The Paradox of Internet Growth in Emerging Markets
May 07, 2009
Most Internet start-up companies dream of the day when their company succeeds in gaining a huge online following, like Google, eBay, or Amazon. They anticipate that growth will be accompanied by profits, but some wildly popular companies are finding that growth doesn’t always translate into profits — especially if most of that growth takes place in the developing world [“In Developing Countries, Web Grows Without Profit,” by Brad Stone and Miguel Helft, New York Times, 26 April 2009].
“Facebook is booming in Turkey and Indonesia. YouTube’s audience has nearly doubled in India and Brazil. That may seem like good news. But it is also a major reason these and other Web companies with big global audiences and renowned brands struggle to turn even a tiny profit. Call it the International Paradox. Web companies that rely on advertising are enjoying some of their most vibrant growth in developing countries. But those are also the same places where it can be the most expensive to operate, since Web companies often need more servers to make content available to parts of the world with limited bandwidth. And in those countries, online display advertising is least likely to translate into results.”

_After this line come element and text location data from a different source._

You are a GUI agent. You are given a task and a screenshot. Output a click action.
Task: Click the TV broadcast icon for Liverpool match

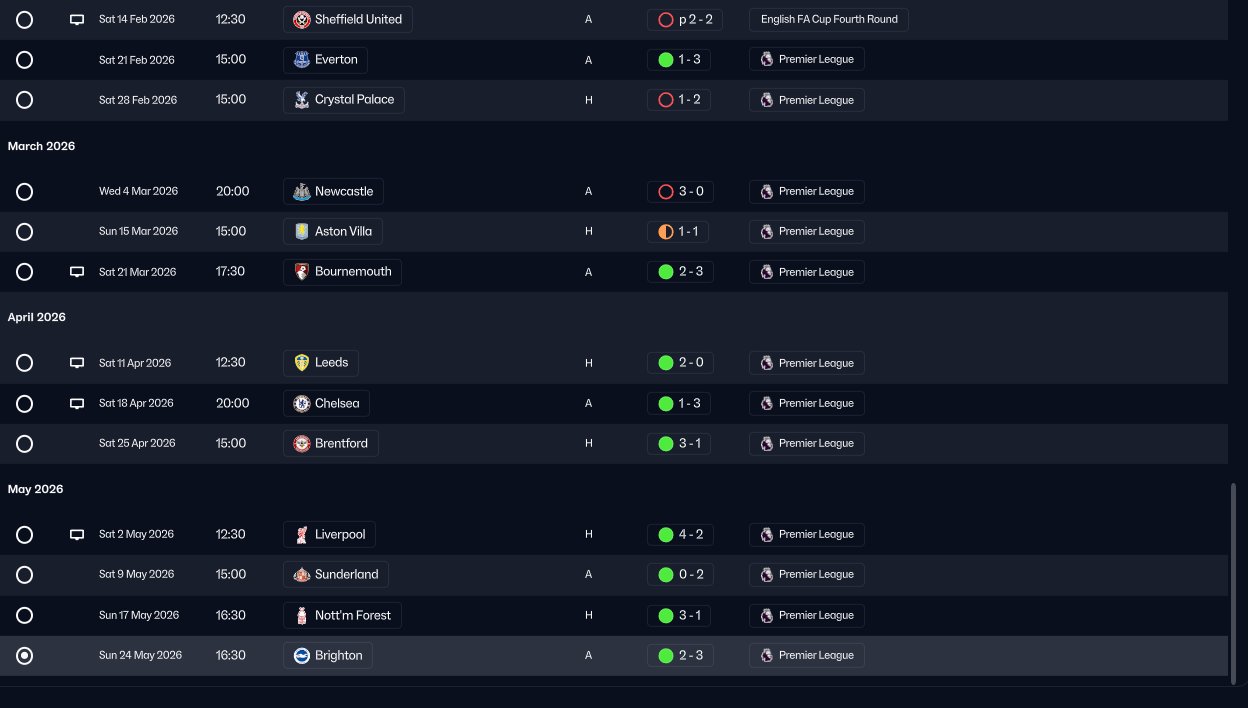point(77,535)
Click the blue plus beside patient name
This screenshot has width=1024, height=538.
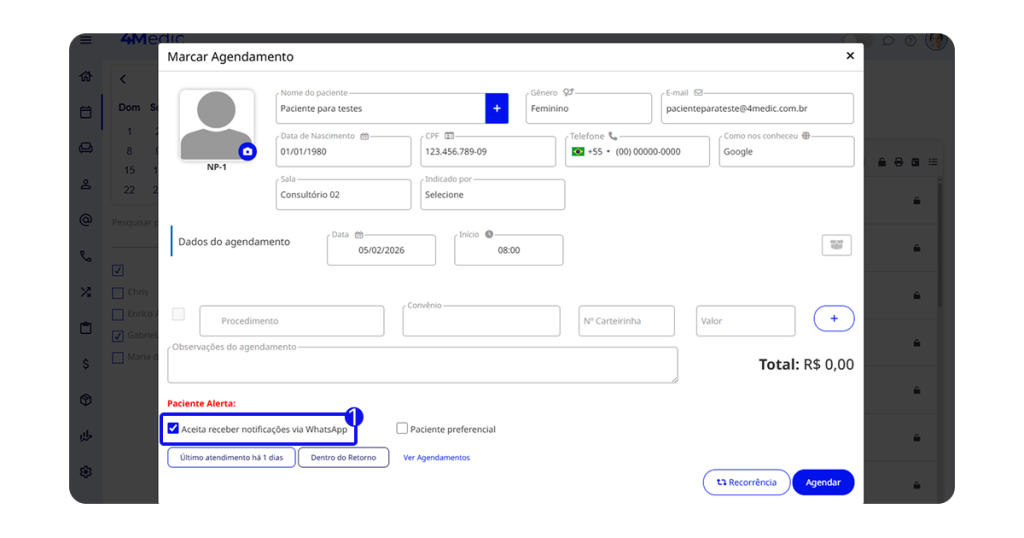coord(497,108)
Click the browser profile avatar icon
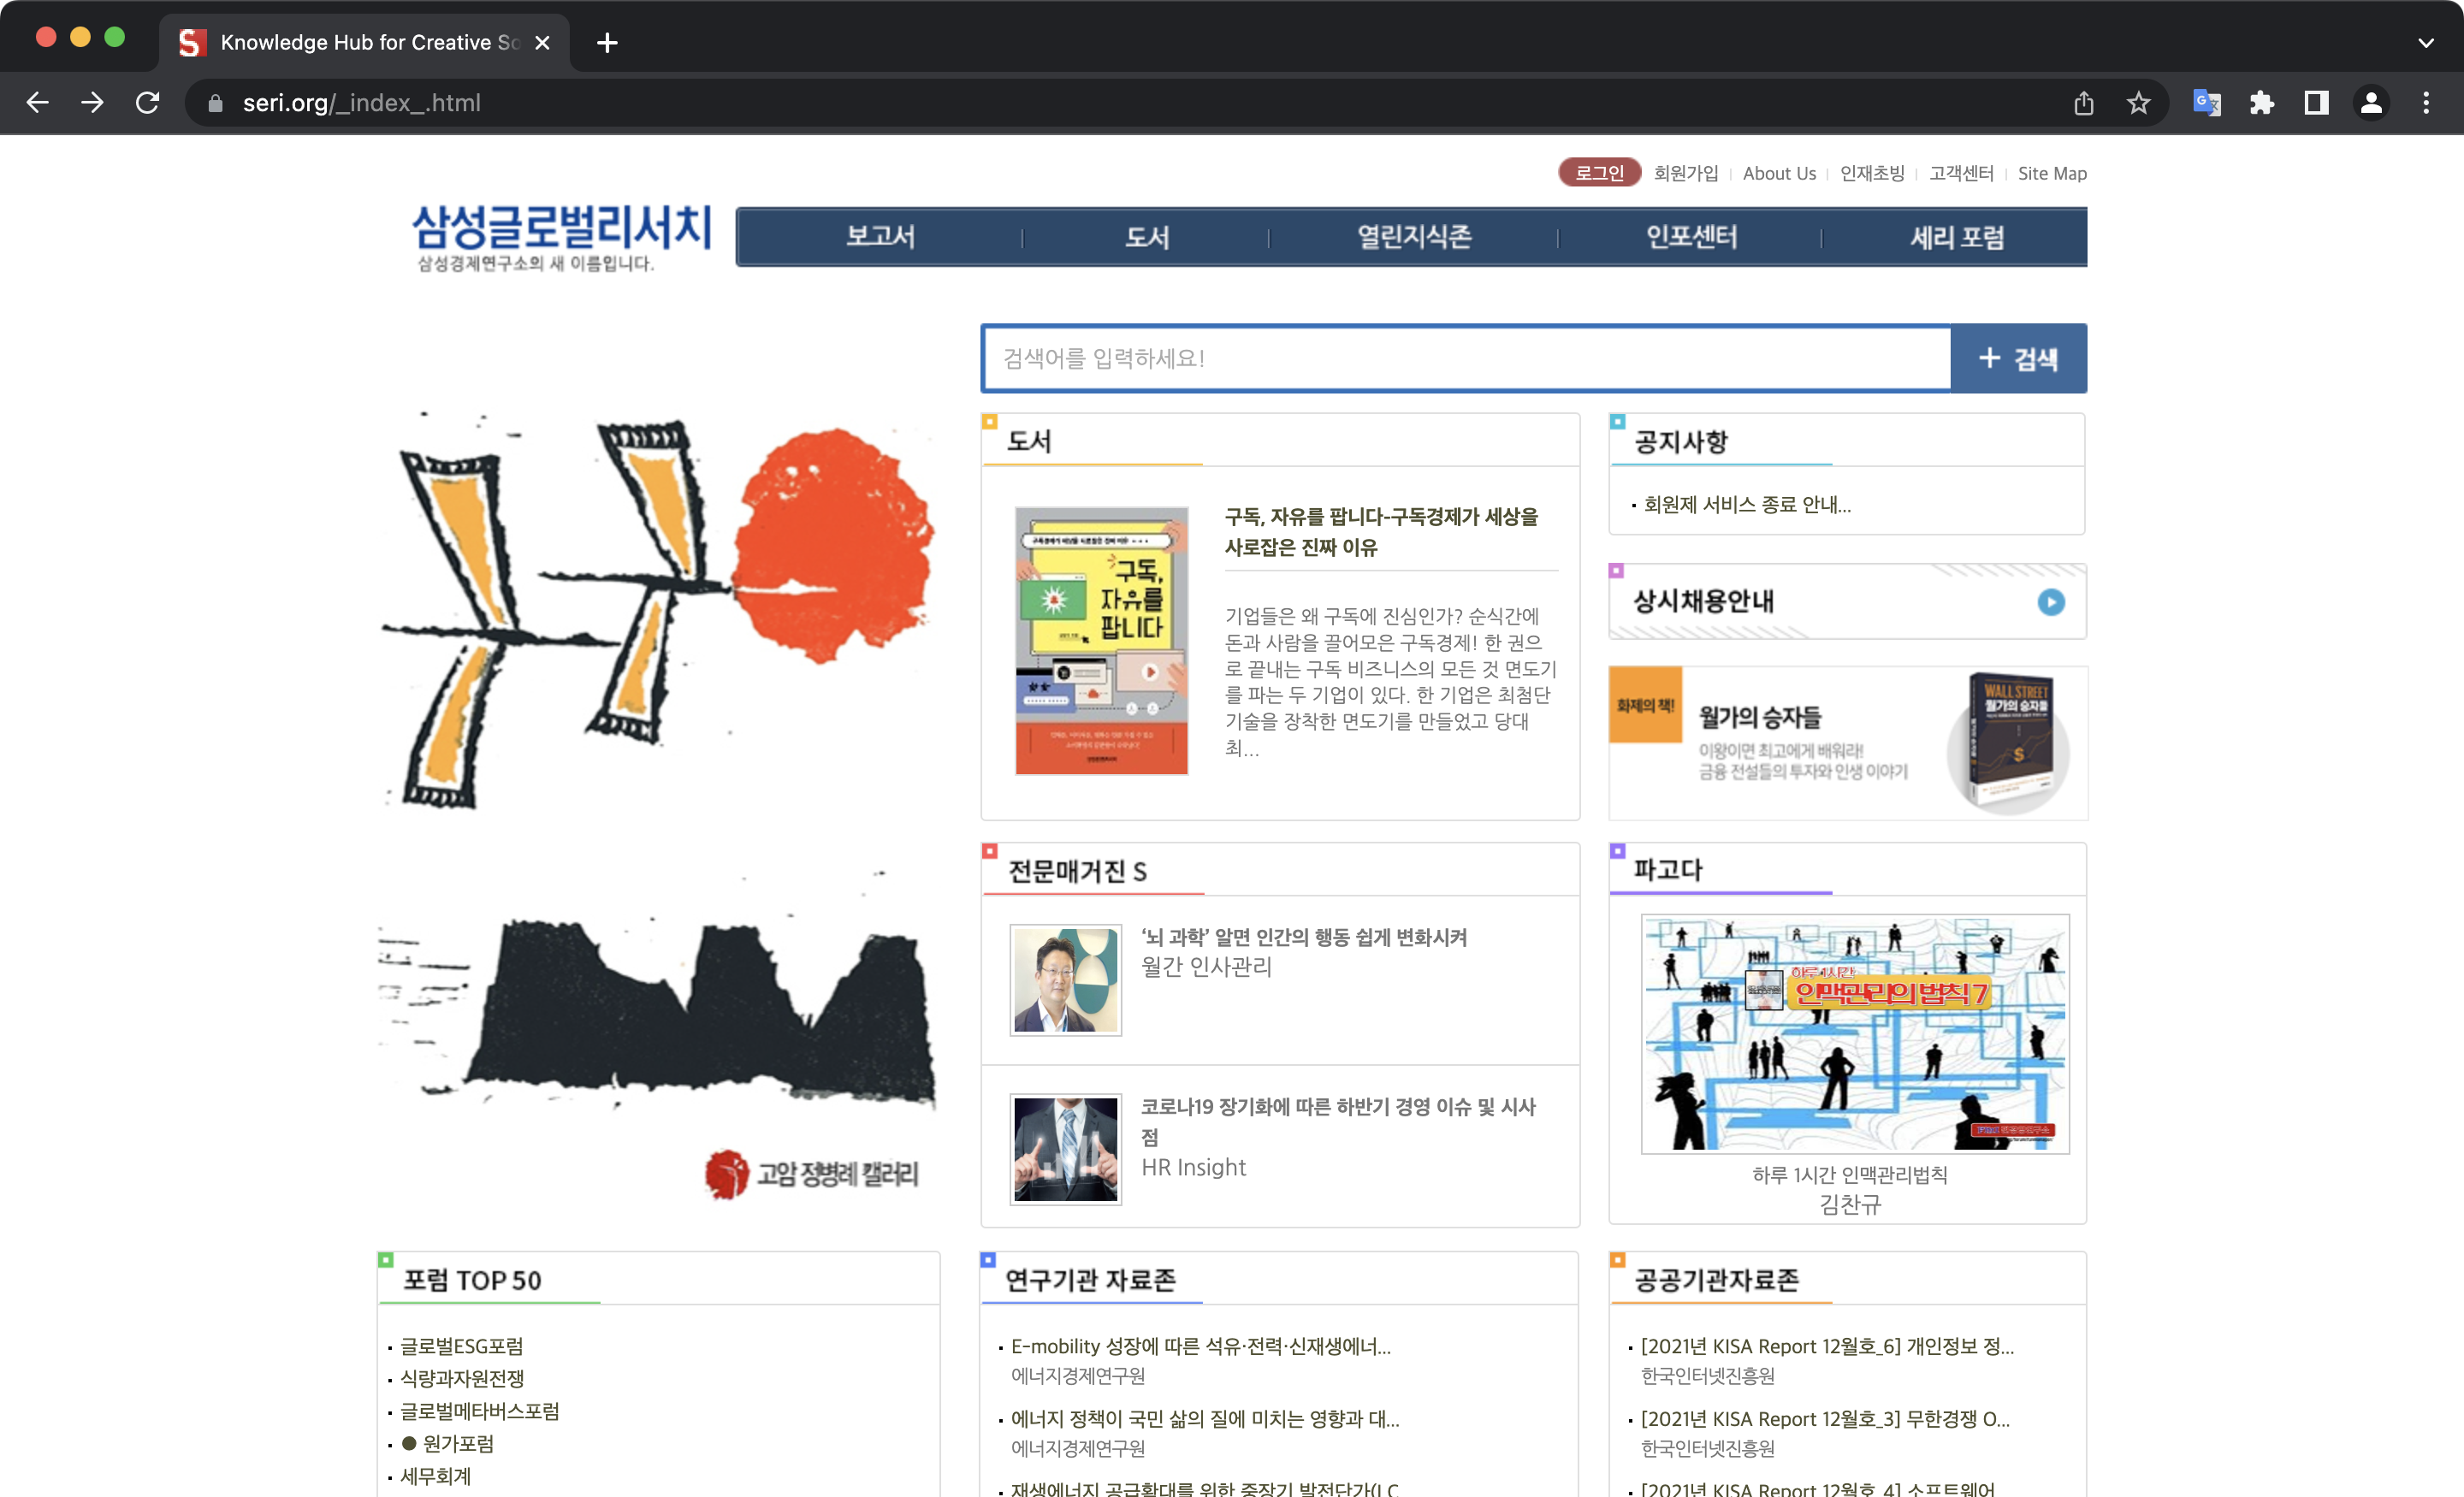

I have often written that there are profits to be made selling to the bottom billion (the world’s poorest individuals), but few of these profits are generated through advertising. The poor buy what is available and affordable. They buy in small portions and quantities. Profiting from such sales means that manufacturers and distributors must rely much more on word-of-mouth than advertising to turn a profit. Faced with this conundrum, some dot-com companies have opted to block users from emerging market countries. For example, Stone and Helft discuss a company called Veoh, a video-sharing site headquartered in San Diego. Last year the company “decided to block its service from users in Africa, Asia, Latin America and Eastern Europe, citing the dim prospects of making money and the high cost of delivering video there.” Such decisions are not made easily, they note, because most entrepreneurs philosophically believe that the Internet should be used “to unite the world in a single online village.” However, money talks; and there isn’t a lot of online talking from ads coming from developing countries.

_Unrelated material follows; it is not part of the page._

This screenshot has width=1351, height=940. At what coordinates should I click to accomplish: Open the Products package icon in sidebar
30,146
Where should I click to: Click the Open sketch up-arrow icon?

The ironic thing is that people from largely disconnected countries are hungry for the content provided by companies like Veoh. “They sit and they watch and watch and watch,” says Dmitry Shapiro, Veoh’s chief executive. “The problem is they are eating up bandwidth, and it’s very difficult to derive revenue from it.” Veoh’s revenue challenge exposes a gap mirrored in the business strategies of most Web 2.0 start-ups. The going in assumption for most social web start-ups is that garnering large online audiences, attracted by free services, will result in large advertising revenues that will cover operating costs and generate profits. However, that strategy hasn’t translated well inside developing countries. As Stone and Helft report, “There may be 1.6 billion people in the world with Internet access, but fewer than half of them have incomes high enough to interest major advertisers.” They go on to address how this conundrum is being addressed by various companies.

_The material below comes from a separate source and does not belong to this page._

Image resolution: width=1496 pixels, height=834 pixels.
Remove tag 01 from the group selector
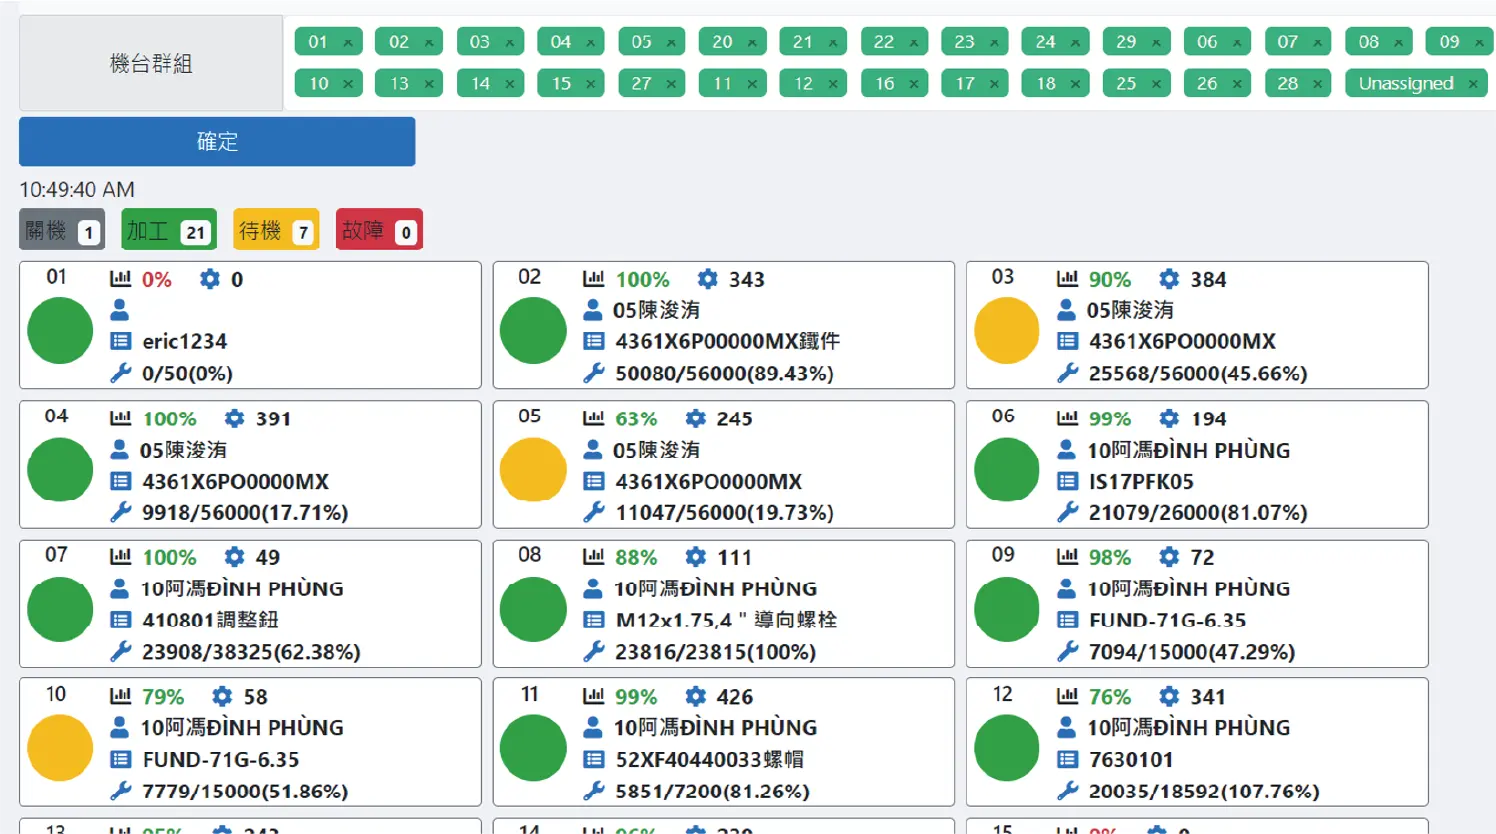[x=348, y=42]
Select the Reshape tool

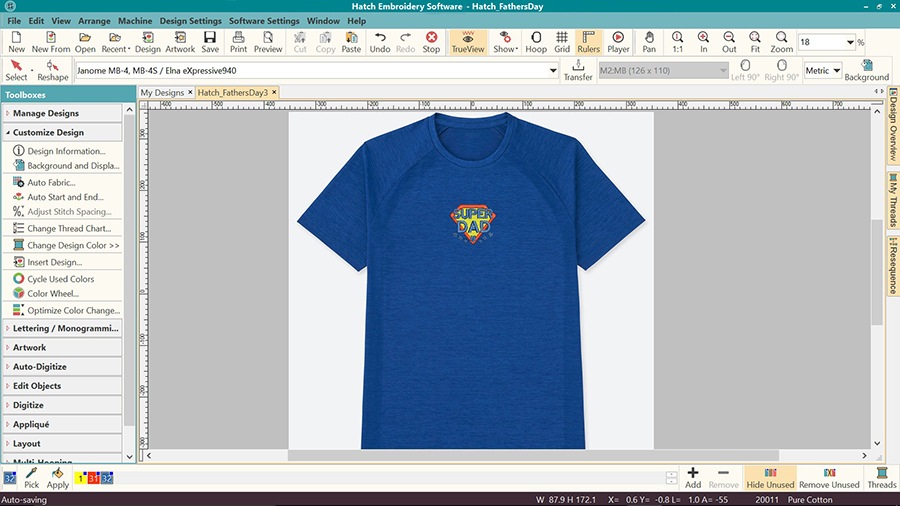[x=53, y=70]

“MySpace — the News Corporation’s social network with 130 million members, about 45 percent of them overseas — is testing a feature for countries with slower Internet connections called Profile Lite. It is a stripped-down version of the site that is less expensive to display because it requires less bandwidth. MySpace says it may make Profile Lite the primary version for its members in India, where it has 760,000 users, although people there could click on a link to switch to the richer version of the site. Perhaps no company is more in the grip of the international paradox than YouTube, which a Credit Suisse analyst, Spencer Wang, recently estimated could lose $470 million in 2009, in part because of the high cost of delivering billions of videos each month. Google, which owns YouTube, disputed the analysis but offered no details on the site’s financial situation. Tom Pickett, director of online sales and operations at YouTube, says the company still hews to its vision of bringing online video to the entire globe. In the last two years, it has pushed to create local versions of its site in countries like India, Brazil and Poland.”
Stone and Helft report that YouTube “does not rule out restricting bandwidth in certain countries as a way to control costs — essentially making YouTube a slower, lower-quality viewing experience in the developing world.” They claim that Facebook is also contemplating lowering the quality of videos and photographs that its service delivers in some regions. I’m still convinced that connectivity is critical for helping to bring developing nations out of poverty, but e-commerce connectivity is much more important for doing so than social networking. In Kurdistan, for example, Enterra Solutions has established a business-to-business trading exchange where Iraqi businesses can offer their products online. We call our service EnterraOneWorld. In order to create a middle class that can be targeted by online advertisers, developing countries need to create jobs and diversify their economies. Our Development-in-a-Box™ framework is aimed at doing just that. Once a sustainable middle class emerges, social network providers will find that the developing world will become profitable. The trick is maintaining interest in advertiser supported services and surviving long enough to witness the emergence of the middle class.